GPT-OSS is an open-weights model from OpenAI, featuring a Mixture of Experts (MoE) architecture available in 120B and 20B parameter sizes, activating only a subset of parameters per token for efficient inference.
GPT-OSS incorporates modern LLM features like grouped query attention for reduced memory, sweet activations for nuanced transformations, rotary positional embeddings (RoPE) for longer context, and RMS norm for stable training.
GPT-OSS boasts a 131,000 token context window achieved through YARN scaling during pre-training, and uses OpenAI's O200k harmony tokenizer; its training data is a text-only corpus in the trillions of tokens with a focus on STEM and coding, filtered for safety, with limited public detail.
Qwen3 is a family of models from Alipop Cloud, offering both dense and MoE variants, with dense models up to 32B parameters and MoE models up to 235B parameters, known for achieving comparable performance to dense models with fewer active parameters.
Qwen3 models share architectural similarities with GPT-OSS, utilizing grouped query attention, sweet activations, RoPE, and RMS norm, but introduce QK norm to stabilize attention scores, replacing QKV bias from previous models.
Qwen3 was trained on 36 trillion tokens across three stages: general, reasoning, and long context, with the latter extending context to over 32,000 tokens using optimizations like ABF, YARN, and dual chunk attention.

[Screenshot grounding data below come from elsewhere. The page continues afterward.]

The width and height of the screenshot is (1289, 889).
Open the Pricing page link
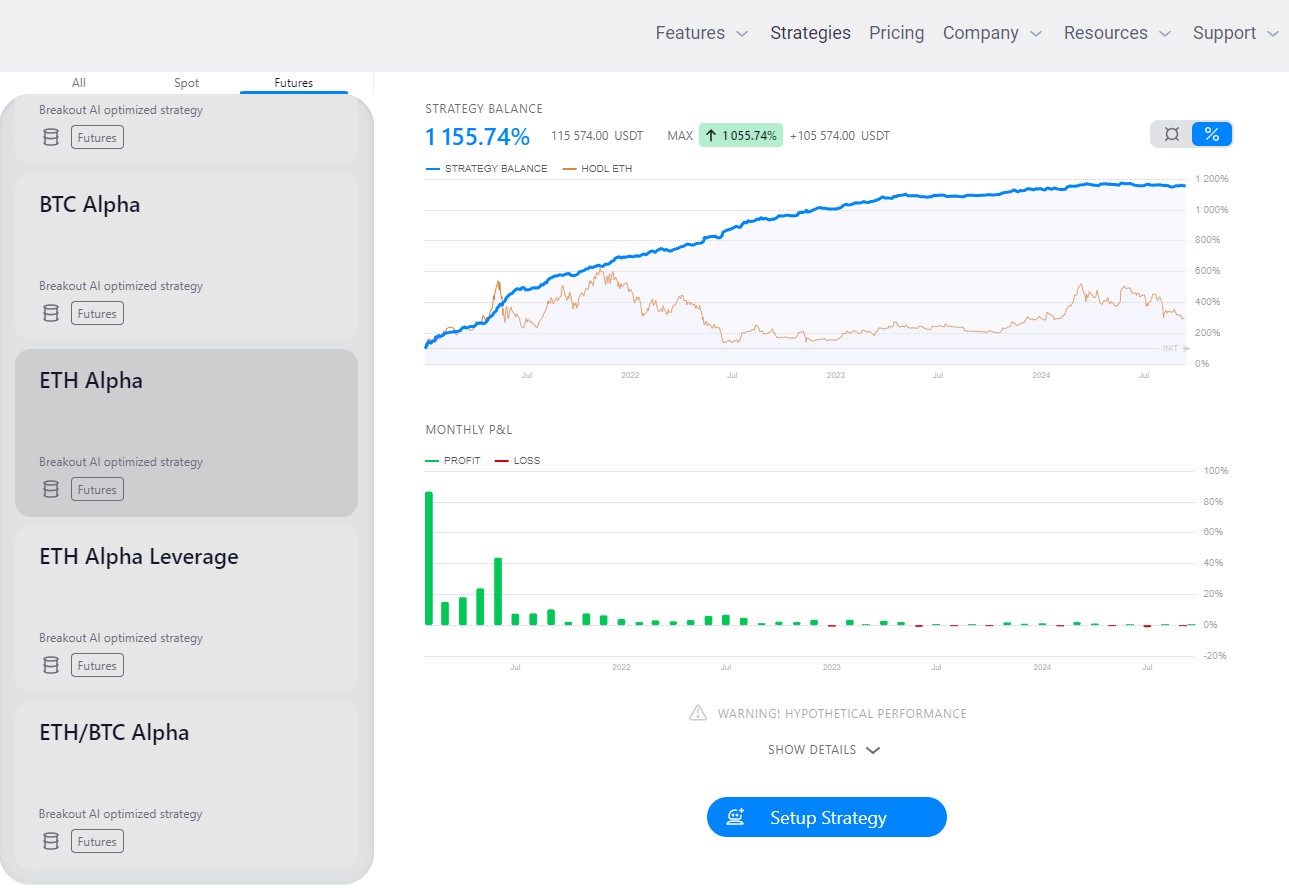tap(896, 33)
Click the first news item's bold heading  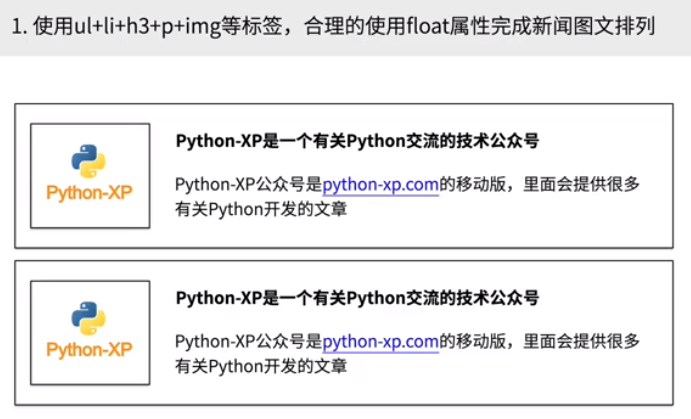pos(357,141)
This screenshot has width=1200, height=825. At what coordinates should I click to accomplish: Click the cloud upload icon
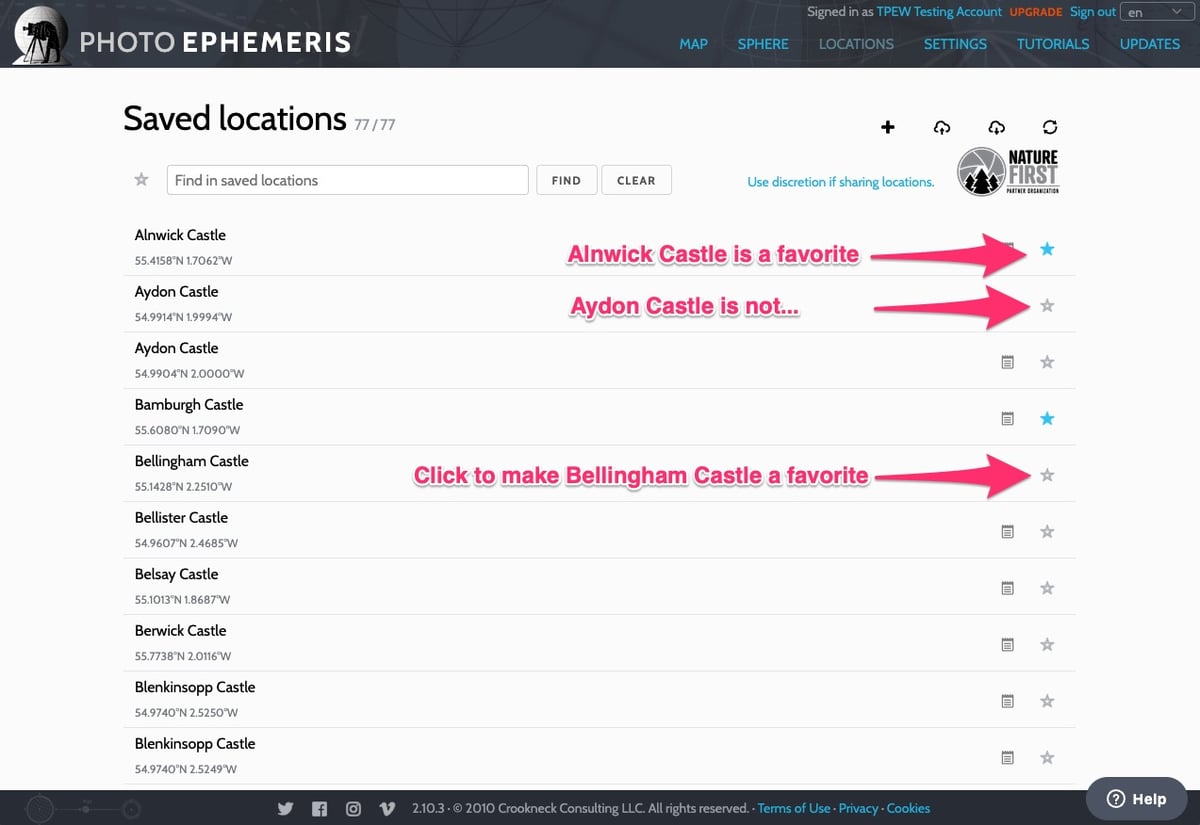(941, 127)
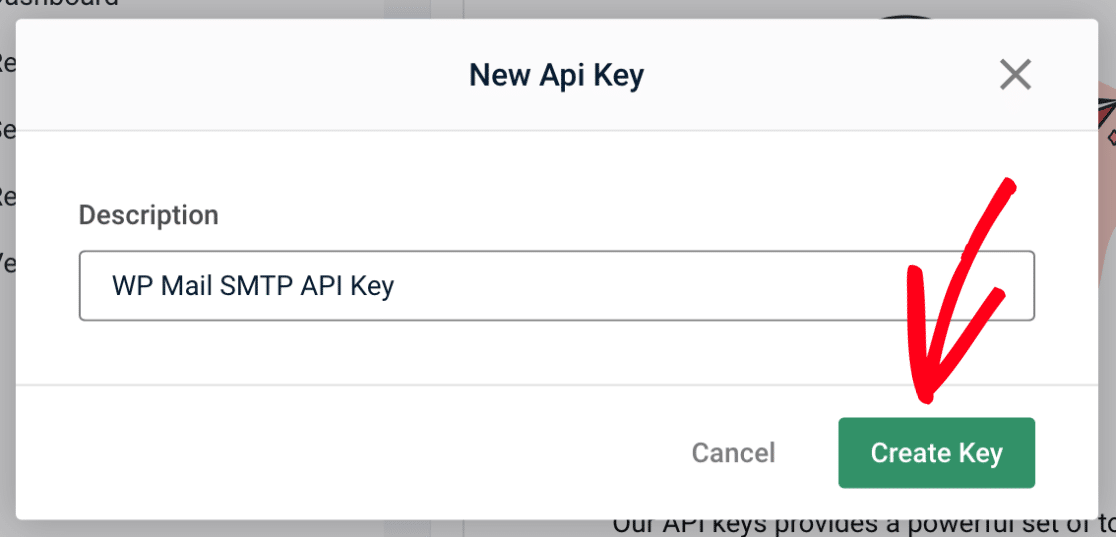
Task: Cancel the new API key creation
Action: 733,453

Qwen3's post-training pipeline includes stages for reasoning, RL with GRPO, thinking mode fusion allowing a single model to switch between reasoning and non-reasoning modes, and general RL for instruction following and tool use, using strong-to-weak distillation for smaller model training.
DeepSeek V3 is a 671 billion parameter MoE model trained natively in 8-bit for cost efficiency, and its V3.1 update further extends context through a two-phase approach and adds a hybrid thinking mode for flexible inference.

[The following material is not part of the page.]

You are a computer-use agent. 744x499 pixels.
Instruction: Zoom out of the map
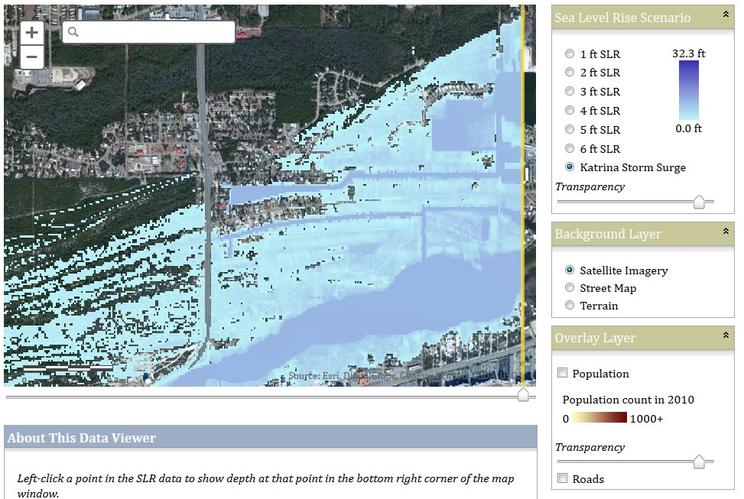tap(32, 56)
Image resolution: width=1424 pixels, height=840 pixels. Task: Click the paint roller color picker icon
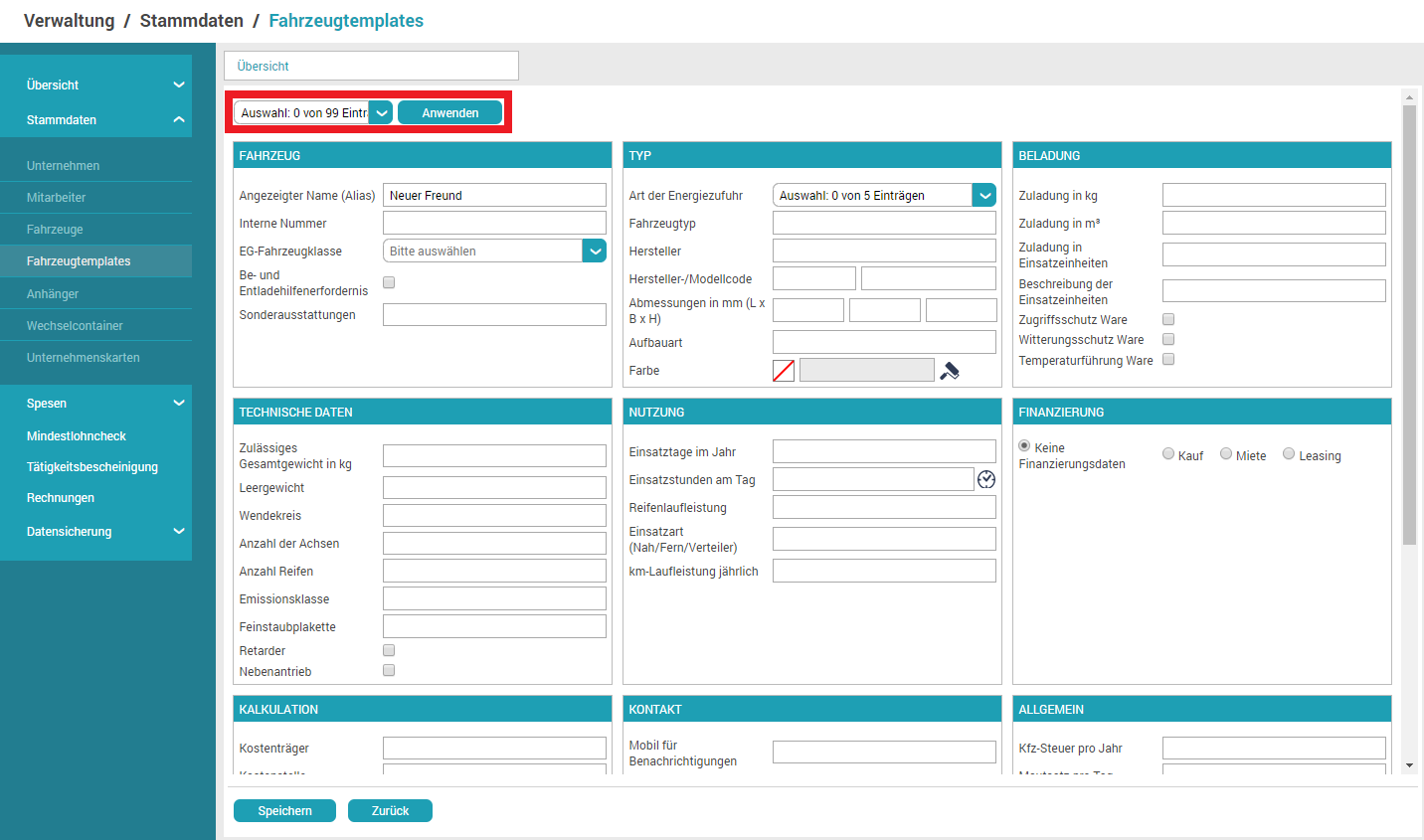[950, 371]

DeepSeek V3 utilizes MLA, a memory-efficient attention mechanism that compresses keys and values, offering better performance than GQA in long-context models.
A key difference across models is their approach to long context: GPT-OSS has native long-context stability, DeepSeek V3 is trained step-by-step, and Qwen3 pushes the limits of its 32,000 token training with inference-time scaling.

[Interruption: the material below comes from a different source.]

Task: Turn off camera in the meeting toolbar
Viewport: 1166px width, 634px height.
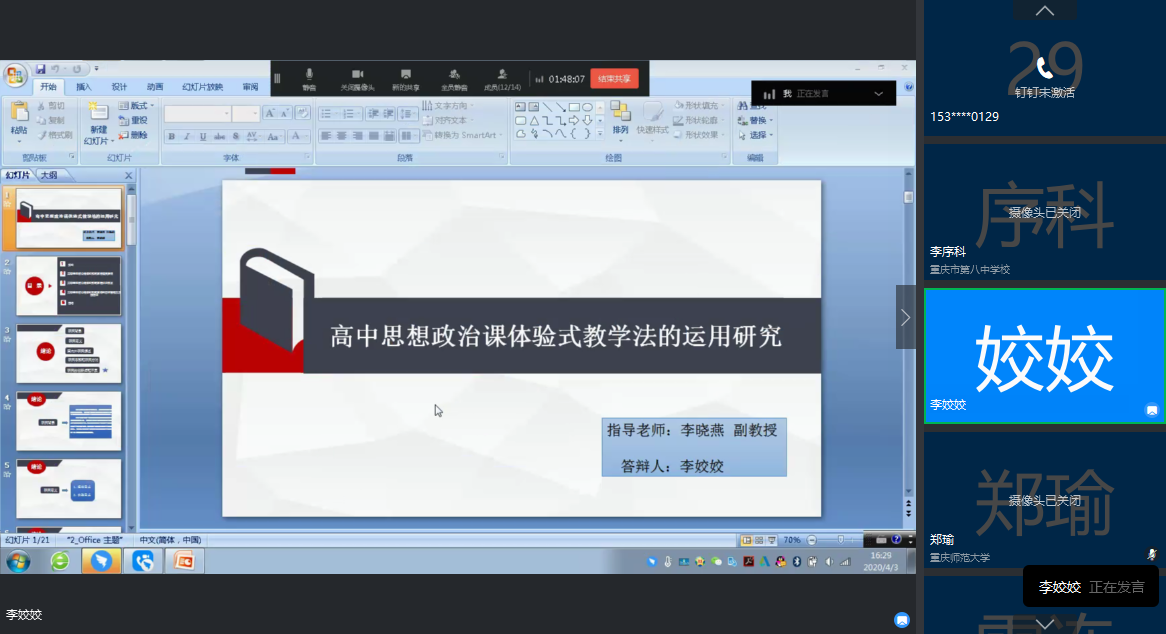Action: pyautogui.click(x=357, y=78)
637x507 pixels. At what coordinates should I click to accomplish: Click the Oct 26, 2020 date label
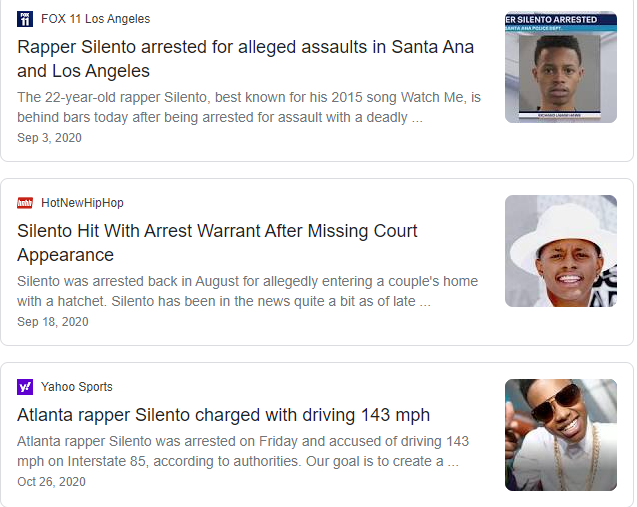click(51, 482)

The comparison highlights that while top-line benchmark statistics and core components like attention mechanisms are similar across these LLMs, the specific methods and underlying dataset engineering vary significantly, making direct replication challenging.
Reinforcement learning is a common element in the post-training and reasoning phases for these models, with notable efficiency, like Qwen's impressive results from only 4,000 data pairs.

Conclusion

Understanding the nuances of architectural choices, training data, and post-training methodologies is crucial for evaluating open-source LLMs beyond simple benchmark scores.

The field is rapidly evolving, with each major model release introducing novel techniques for efficiency, context handling, and reasoning capabilities.

Future development in open-source LLMs will likely continue to focus on empirical findings and the unique combinations of tools that yield superior performance, rather than purely first-principles explanations.